This shows the outputs from Chapter 9 using R. The textbook is “A Modern Approach to Regression with R” by Simon J. Sheather (2008). The R code provided with the book has been updated.
#March 17, 2009
#Please change the file path in the command below to coincide with where you have stored the data files
setwd("C:/gokul/ModernApproach/RCodes")
library(readxl)
confood2 <- read_excel("MARData.xlsx", sheet = "confood2")
attach(confood2)
#Figure 9.1 on page 306
par(mfrow = c(1,1))
plot(log(Price),log(Sales),xlab = expression(log(Price[t])),ylab = expression(log(Sales[t])),
pch = Promotion+2,col = Promotion+1)
legend(-0.3, 8.5,legend = c("No","Yes"),pch = 2:3,col = 1:2,title = "Promotion")
#Figure 9.2 on page 307
plot(Week,log(Sales),type = 'o',ylab = expression(log(Sales[t])),xlab = "Week, t",
pch = Promotion+2,col = Promotion+1)
legend(0, 8.5,legend = c("No","Yes"),pch = 2:3,col = 1:2,title = "Promotion")
#Figure 9.3 on page 307
plot(log(SalesLag1),log(Sales),ylab = expression(log(Sales[t])),
xlab = expression(log(Sales[t-1])))
#Figure 9.4 on page 308
acf(log(Sales))
#Figure 9.5 on page 309
lsm1 <- lm(log(Sales)~log(Price)+Promotion+Week,data = confood2)
StanRes1 <- rstandard(lsm1)
par(mfrow = c(2,2))
plot(log(Price),StanRes1,ylab = "Standardized Residuals",xlab = expression(log(Price[t])))
plot(Week,StanRes1,ylab = "Standardized Residuals",xlab = "Week, t",type = 'o')
plot(Promotion,StanRes1,ylab = "Standardized Residuals")

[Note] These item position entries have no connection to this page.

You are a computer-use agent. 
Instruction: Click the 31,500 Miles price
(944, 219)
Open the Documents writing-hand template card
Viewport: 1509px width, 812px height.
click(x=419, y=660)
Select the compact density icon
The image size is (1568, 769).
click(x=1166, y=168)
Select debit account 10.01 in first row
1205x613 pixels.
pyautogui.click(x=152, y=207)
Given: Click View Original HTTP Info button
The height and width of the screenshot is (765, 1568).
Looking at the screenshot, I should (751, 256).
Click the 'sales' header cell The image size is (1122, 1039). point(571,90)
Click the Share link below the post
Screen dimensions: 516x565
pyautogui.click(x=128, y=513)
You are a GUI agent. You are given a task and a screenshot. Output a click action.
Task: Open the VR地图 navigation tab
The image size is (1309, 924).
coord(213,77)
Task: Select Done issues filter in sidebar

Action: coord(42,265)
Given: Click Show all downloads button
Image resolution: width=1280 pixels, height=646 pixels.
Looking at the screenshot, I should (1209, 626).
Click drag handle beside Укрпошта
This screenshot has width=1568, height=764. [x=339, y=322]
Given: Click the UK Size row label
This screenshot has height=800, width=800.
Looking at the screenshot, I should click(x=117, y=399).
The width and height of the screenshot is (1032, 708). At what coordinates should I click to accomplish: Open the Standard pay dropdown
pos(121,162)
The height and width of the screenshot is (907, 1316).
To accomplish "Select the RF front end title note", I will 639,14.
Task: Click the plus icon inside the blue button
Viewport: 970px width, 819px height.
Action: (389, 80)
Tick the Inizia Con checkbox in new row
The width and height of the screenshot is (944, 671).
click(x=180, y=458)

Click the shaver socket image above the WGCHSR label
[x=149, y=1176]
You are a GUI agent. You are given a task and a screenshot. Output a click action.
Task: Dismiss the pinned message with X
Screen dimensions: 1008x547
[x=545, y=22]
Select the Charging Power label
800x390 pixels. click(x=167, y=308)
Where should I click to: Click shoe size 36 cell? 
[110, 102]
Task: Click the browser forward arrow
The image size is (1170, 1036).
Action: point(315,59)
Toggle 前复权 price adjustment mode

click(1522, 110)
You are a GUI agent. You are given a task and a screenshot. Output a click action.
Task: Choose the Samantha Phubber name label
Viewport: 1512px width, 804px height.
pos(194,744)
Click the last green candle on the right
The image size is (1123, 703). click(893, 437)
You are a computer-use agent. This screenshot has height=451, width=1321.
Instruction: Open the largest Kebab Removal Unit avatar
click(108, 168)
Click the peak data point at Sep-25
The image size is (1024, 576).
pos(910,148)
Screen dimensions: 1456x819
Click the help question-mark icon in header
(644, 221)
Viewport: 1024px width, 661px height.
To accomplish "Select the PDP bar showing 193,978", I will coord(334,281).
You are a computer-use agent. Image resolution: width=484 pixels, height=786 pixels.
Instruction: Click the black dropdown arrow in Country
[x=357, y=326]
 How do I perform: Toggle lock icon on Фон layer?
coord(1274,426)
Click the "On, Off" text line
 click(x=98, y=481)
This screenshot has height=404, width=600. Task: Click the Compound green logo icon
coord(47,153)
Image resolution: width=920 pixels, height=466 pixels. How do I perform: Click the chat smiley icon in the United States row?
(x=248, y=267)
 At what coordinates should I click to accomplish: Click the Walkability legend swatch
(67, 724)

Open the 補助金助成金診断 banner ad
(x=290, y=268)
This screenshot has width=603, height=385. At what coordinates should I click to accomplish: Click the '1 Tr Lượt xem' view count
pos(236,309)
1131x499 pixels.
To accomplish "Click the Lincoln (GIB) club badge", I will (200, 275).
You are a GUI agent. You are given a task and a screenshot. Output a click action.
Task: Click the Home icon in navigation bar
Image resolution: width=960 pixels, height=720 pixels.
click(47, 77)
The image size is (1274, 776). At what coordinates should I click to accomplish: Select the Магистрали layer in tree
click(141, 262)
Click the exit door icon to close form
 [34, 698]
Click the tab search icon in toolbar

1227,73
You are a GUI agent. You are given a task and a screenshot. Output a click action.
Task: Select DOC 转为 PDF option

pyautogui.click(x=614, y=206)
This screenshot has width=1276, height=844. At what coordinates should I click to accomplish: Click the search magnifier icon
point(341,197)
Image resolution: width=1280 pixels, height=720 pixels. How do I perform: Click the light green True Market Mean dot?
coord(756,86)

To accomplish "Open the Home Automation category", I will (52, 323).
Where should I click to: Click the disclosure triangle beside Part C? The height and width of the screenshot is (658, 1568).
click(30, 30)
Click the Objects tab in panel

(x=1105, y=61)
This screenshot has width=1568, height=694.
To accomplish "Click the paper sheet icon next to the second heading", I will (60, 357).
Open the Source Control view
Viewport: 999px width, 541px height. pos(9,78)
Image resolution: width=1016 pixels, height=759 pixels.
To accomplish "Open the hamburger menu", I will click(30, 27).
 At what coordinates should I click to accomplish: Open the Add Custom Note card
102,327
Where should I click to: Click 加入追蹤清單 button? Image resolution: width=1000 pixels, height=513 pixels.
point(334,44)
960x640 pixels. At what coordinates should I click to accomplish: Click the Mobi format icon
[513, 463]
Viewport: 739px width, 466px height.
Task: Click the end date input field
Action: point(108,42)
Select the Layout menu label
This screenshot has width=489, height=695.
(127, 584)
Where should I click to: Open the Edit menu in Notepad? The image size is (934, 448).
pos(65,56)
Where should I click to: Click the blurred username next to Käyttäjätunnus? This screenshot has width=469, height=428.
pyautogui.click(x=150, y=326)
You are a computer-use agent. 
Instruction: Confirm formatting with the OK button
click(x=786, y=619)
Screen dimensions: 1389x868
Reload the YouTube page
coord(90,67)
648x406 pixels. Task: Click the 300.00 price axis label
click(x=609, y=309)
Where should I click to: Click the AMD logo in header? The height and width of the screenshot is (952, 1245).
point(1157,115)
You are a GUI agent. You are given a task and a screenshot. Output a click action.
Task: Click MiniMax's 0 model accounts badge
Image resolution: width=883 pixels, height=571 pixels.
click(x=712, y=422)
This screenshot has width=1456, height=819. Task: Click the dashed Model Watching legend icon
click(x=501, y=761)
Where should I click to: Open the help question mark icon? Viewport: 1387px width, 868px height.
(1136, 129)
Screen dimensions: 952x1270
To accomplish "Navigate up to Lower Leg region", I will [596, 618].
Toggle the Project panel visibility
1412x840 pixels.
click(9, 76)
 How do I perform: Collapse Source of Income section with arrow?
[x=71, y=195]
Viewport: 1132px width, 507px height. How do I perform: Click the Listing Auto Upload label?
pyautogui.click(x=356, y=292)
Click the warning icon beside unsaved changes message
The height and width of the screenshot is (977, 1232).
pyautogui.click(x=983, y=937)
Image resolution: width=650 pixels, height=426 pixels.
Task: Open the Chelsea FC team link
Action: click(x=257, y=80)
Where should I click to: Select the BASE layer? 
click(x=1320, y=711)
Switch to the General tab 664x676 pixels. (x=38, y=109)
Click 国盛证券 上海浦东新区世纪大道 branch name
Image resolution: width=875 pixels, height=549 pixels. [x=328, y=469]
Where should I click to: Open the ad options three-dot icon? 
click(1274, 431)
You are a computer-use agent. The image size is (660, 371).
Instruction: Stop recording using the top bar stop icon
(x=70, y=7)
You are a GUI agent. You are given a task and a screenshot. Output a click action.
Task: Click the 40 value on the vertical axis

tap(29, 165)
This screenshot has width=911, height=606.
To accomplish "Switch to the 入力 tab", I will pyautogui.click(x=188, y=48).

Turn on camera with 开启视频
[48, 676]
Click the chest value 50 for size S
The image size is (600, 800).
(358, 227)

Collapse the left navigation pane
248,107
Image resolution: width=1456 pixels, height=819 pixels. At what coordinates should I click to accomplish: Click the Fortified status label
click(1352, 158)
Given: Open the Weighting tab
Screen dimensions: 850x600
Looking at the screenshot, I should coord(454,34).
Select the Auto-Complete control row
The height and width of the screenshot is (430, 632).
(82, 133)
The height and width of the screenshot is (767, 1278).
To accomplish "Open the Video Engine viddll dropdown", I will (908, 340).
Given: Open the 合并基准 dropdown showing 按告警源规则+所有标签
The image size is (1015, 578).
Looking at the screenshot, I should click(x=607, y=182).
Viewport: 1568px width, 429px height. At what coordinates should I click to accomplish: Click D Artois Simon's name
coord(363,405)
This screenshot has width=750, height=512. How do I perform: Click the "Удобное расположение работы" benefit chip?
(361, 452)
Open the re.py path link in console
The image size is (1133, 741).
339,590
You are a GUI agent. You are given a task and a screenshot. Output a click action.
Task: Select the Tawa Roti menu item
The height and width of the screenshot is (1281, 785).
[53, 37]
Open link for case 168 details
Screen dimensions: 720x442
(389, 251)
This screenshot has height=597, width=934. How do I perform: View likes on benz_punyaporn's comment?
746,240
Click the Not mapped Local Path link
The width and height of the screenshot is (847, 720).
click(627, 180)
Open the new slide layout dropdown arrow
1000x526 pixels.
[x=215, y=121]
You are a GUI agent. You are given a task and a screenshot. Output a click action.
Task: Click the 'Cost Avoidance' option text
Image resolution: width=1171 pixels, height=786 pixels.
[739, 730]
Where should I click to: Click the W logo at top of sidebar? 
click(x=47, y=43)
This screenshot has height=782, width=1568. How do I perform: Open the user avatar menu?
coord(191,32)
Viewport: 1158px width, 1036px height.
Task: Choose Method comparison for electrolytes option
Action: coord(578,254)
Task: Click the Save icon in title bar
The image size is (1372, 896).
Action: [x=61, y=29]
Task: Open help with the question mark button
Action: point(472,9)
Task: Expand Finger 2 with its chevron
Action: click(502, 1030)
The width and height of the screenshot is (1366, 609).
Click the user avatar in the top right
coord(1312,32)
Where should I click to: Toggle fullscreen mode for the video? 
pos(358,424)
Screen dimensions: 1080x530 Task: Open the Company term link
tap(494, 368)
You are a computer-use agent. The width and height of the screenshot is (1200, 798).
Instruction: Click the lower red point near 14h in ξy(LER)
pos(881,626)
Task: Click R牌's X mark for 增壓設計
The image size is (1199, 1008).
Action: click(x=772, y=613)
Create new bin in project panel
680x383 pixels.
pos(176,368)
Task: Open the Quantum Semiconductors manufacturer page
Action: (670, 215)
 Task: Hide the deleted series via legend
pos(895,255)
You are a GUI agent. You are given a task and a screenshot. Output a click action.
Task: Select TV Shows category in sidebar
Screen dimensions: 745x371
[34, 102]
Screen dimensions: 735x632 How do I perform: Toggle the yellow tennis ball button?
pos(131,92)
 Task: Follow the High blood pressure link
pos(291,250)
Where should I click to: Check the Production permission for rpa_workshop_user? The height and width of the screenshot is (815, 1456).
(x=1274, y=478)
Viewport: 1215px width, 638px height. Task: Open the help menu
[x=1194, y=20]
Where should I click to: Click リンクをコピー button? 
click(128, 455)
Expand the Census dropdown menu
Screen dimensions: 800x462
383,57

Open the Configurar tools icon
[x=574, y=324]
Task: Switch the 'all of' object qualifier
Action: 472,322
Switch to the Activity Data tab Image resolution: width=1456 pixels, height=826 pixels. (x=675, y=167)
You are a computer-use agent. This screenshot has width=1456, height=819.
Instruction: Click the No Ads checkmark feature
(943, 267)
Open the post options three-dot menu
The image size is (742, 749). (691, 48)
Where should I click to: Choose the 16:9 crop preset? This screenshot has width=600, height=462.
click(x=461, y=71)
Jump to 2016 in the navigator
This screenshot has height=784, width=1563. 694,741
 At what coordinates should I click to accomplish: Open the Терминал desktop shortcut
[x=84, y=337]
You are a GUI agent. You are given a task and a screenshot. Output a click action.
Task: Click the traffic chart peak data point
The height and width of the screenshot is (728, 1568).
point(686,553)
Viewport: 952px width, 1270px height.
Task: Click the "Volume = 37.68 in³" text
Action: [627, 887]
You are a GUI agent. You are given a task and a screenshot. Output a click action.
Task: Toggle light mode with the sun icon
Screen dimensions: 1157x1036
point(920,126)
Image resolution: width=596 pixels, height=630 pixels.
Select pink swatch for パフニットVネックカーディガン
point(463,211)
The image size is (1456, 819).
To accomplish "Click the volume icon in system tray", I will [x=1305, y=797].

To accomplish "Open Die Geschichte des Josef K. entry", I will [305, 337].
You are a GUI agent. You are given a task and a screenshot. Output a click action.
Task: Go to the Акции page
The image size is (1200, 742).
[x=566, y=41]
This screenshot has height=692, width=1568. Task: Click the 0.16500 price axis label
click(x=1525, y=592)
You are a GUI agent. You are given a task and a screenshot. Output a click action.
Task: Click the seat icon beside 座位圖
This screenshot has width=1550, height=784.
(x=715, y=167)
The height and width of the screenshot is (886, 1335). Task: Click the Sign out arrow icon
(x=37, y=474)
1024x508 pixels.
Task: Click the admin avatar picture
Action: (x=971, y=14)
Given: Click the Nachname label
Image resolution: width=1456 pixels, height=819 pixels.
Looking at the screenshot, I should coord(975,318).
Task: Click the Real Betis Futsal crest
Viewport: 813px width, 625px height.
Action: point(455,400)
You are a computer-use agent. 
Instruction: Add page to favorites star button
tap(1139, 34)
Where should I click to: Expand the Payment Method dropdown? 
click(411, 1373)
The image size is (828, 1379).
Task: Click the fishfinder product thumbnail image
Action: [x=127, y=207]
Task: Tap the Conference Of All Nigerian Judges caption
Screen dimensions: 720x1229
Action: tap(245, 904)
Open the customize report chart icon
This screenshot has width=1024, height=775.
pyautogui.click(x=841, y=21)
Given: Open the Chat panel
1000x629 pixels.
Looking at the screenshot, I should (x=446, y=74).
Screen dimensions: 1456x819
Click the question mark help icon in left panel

plot(lsm1$fitted.values,StanRes1,ylab = "Standardized Residuals",xlab = "Fitted Values")
#Figure 9.6 on page 310
par(mfrow = c(1,1))
acf(StanRes1,main = "Series Standardized Residuals")
#R output on page 313
#install.packages("nlme")
library(nlme)
m1 <- gls(log(Sales)~log(Price)+Promotion+Week,correlation = corAR1(form = ~Week),data = confood2,method = "ML")
summary(m1)
## Generalized least squares fit by maximum likelihood
## Model: log(Sales) ~ log(Price) + Promotion + Week
## Data: confood2
## AIC BIC logLik
## 6.537739 18.2452 2.731131
##
## Correlation Structure: AR(1)
## Formula: ~Week
## Parameter estimate(s):
## Phi
## 0.5503593
##
## Coefficients:
## Value Std.Error t-value p-value
## (Intercept) 4.675667 0.2383703 19.615142 0.000
## log(Price) -4.327391 0.5625564 -7.692368 0.000
## Promotion 0.584650 0.1671113 3.498565 0.001
## Week 0.012517 0.0046692 2.680813 0.010
##
## Correlation:
## (Intr) lg(Pr) Promtn
## log(Price) 0.807
## Promotion 0.559 0.682
## Week -0.625 -0.157 -0.206
##
## Standardized residuals:
## Min Q1 Med Q3 Max
## -2.9473082 -0.6095076 0.1031472 0.5769989 2.9558179
##
## Residual standard error: 0.2740294
## Degrees of freedom: 52 total; 48 residual
intervals(m1)
## Approximate 95% confidence intervals
##
## Coefficients:
## lower est. upper
## (Intercept) 4.196391300 4.67566686 5.15494243
## log(Price) -5.458486702 -4.32739122 -3.19629575
## Promotion 0.248649971 0.58464986 0.92064974
## Week 0.003129195 0.01251724 0.02190529
##
## Correlation structure:
## lower est. upper
## Phi 0.2867307 0.5503593 0.7365028
##
## Residual standard error:
## lower est. upper
## 0.2113301 0.2740294 0.3553309
#Figure 9.7 on page 314
acf(m1$residuals,main = "Series GLS Residuals")
#R output on page 318
g <- lm(log(Sales)~log(Price)+Promotion+Week,data = confood2)
rho <- 0.5504
x <- model.matrix(g)
Sigma <- with(confood2, diag(length(Week)))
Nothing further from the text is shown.